* _WHAT THE TASK ASKS_
Convert the rows starting at the start of the rows and ending at the line containing "pyautogui.click(x=228, y=99)" into a numbered list, omitting any blank lines.

* _DATA PROVIDED_

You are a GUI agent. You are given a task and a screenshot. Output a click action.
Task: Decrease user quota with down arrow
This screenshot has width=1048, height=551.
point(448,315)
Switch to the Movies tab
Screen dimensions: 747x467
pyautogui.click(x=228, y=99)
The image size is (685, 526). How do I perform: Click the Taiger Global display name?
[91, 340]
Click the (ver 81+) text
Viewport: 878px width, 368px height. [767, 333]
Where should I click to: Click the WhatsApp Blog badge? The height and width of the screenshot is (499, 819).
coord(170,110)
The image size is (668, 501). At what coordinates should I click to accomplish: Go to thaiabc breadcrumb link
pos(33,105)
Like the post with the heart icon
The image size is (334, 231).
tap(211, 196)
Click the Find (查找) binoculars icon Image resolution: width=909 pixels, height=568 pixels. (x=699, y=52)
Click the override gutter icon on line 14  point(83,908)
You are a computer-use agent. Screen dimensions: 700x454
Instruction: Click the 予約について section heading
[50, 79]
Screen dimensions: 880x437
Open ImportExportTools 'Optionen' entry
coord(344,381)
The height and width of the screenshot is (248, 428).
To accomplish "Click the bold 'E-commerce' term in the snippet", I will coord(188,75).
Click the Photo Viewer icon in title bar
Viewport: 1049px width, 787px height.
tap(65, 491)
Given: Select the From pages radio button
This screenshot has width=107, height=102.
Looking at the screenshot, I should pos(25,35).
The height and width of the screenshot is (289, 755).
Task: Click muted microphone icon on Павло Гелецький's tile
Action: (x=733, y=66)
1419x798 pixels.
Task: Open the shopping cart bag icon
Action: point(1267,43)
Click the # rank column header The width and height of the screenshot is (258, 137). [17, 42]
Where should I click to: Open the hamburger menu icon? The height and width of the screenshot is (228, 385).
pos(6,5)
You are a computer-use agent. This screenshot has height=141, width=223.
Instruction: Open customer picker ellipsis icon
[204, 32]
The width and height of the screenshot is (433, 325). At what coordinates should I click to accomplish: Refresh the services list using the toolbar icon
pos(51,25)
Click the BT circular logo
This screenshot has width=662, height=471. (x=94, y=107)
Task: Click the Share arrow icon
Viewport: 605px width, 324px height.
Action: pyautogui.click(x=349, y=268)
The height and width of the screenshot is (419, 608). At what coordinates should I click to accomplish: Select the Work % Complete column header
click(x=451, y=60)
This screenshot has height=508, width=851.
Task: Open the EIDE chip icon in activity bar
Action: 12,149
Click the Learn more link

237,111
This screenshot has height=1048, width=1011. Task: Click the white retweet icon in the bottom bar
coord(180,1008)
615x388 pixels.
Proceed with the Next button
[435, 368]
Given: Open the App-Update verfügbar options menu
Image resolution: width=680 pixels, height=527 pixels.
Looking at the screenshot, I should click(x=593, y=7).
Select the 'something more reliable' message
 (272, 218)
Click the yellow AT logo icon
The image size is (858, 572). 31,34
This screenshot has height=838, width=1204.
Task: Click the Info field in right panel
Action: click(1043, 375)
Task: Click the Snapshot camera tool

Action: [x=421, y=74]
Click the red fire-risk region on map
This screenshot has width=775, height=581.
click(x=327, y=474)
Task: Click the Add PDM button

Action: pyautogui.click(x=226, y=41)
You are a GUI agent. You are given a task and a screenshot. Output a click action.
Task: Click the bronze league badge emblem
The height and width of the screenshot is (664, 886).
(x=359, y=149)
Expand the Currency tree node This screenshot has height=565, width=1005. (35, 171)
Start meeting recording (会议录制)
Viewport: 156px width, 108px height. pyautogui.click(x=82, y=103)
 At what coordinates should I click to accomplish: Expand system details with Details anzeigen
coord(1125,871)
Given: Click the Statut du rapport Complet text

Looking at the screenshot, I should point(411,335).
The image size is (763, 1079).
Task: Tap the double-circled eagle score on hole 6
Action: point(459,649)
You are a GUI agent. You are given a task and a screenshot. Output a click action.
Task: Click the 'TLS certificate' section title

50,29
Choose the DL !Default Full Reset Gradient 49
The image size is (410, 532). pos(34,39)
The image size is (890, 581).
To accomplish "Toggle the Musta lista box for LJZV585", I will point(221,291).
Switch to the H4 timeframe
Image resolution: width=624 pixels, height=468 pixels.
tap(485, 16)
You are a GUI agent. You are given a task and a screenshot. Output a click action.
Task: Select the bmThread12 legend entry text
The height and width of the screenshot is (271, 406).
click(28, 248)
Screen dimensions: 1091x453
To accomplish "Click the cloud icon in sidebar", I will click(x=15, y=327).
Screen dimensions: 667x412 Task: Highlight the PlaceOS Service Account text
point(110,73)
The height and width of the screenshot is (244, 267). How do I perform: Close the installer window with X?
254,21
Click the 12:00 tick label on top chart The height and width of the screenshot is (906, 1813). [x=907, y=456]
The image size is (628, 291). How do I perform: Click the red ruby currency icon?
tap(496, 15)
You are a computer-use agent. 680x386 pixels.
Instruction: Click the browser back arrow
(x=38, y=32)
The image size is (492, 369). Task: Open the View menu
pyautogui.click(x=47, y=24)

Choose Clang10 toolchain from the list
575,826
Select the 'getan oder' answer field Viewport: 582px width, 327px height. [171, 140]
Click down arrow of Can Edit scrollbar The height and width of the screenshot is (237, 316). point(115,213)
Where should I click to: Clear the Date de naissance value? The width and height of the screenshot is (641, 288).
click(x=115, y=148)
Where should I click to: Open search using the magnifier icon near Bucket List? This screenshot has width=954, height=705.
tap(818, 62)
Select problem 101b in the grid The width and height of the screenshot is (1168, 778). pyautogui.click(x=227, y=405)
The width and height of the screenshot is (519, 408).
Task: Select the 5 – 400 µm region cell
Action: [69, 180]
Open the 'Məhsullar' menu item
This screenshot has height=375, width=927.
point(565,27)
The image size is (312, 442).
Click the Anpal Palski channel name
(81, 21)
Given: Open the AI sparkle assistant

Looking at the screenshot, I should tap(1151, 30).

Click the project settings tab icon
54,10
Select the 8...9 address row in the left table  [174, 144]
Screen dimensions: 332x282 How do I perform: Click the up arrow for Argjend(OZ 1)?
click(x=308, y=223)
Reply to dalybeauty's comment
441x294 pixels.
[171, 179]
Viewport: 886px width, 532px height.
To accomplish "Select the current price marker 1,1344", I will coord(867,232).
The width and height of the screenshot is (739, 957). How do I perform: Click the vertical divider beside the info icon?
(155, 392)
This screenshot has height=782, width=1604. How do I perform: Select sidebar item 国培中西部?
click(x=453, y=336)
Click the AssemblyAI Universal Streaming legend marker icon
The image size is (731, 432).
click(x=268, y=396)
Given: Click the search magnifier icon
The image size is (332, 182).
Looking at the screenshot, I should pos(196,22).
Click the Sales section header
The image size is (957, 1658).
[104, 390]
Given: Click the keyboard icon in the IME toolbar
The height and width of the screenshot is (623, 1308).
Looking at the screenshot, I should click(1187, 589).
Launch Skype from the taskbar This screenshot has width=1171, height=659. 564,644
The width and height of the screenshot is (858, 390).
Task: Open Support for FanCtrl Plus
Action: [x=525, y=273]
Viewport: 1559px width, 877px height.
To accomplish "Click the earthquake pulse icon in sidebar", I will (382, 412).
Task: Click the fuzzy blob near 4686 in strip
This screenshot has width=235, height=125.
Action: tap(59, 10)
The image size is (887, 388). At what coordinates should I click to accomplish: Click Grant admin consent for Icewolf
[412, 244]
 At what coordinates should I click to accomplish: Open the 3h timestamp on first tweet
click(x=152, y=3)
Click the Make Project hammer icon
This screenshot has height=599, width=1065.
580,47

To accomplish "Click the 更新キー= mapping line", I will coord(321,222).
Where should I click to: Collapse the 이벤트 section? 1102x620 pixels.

* _THE RESULT_
1. You are a GUI agent. You are given a task and a screenshot. Output a click action.
2. Task: Decrease user quota with down arrow
3. This screenshot has width=1048, height=551.
4. point(448,315)
5. Switch to the Movies tab
6. Screen dimensions: 747x467
7. pyautogui.click(x=228, y=99)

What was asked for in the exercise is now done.